(Given problem):
Write out every line of the material below again, and shift each coordinate in the answers by -94. Leave the pictures out of your version.

Data on locating visible targets:
+===+

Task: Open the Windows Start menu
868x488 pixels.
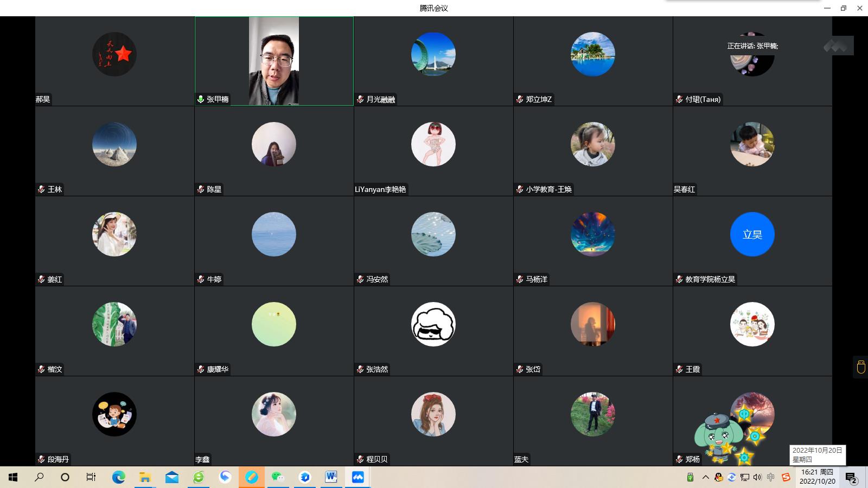Action: pyautogui.click(x=13, y=477)
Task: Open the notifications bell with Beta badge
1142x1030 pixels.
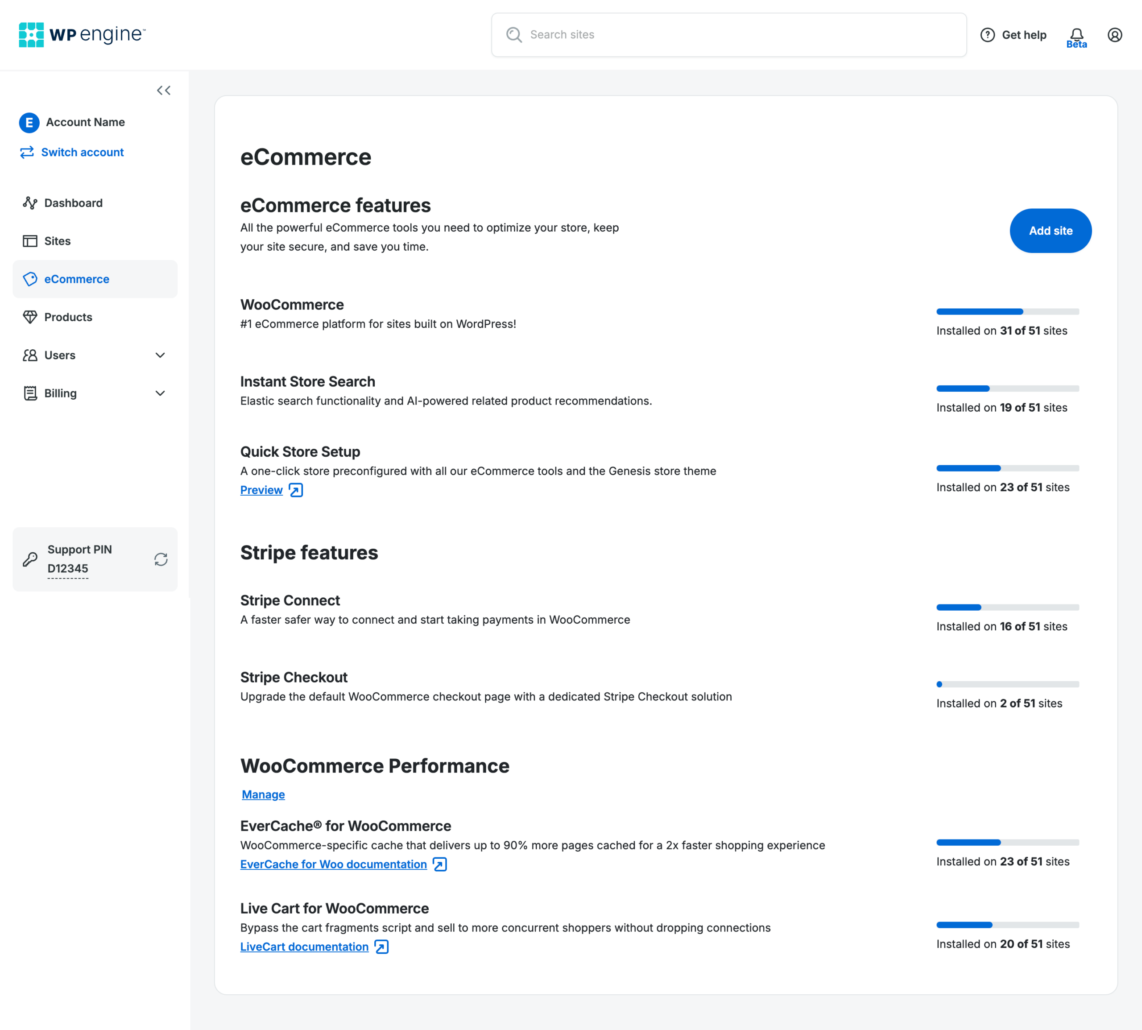Action: (x=1076, y=34)
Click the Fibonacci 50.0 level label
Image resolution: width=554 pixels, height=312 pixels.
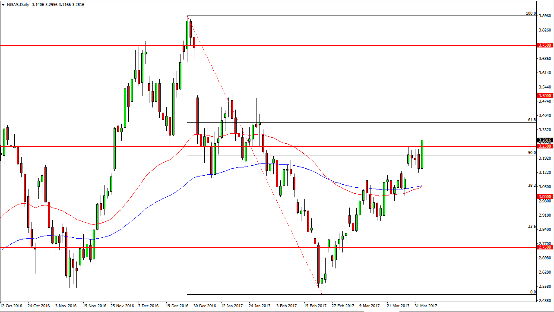point(532,152)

+===+

(The output):
Task: Open the Windows Start menu
868x488 pixels.
Action: pyautogui.click(x=-81, y=383)
Task: Open the notifications bell with Beta badge
1142x1030 pixels.
Action: (x=982, y=-60)
Click the Fibonacci 50.0 level label
Image resolution: width=554 pixels, height=312 pixels.
point(438,58)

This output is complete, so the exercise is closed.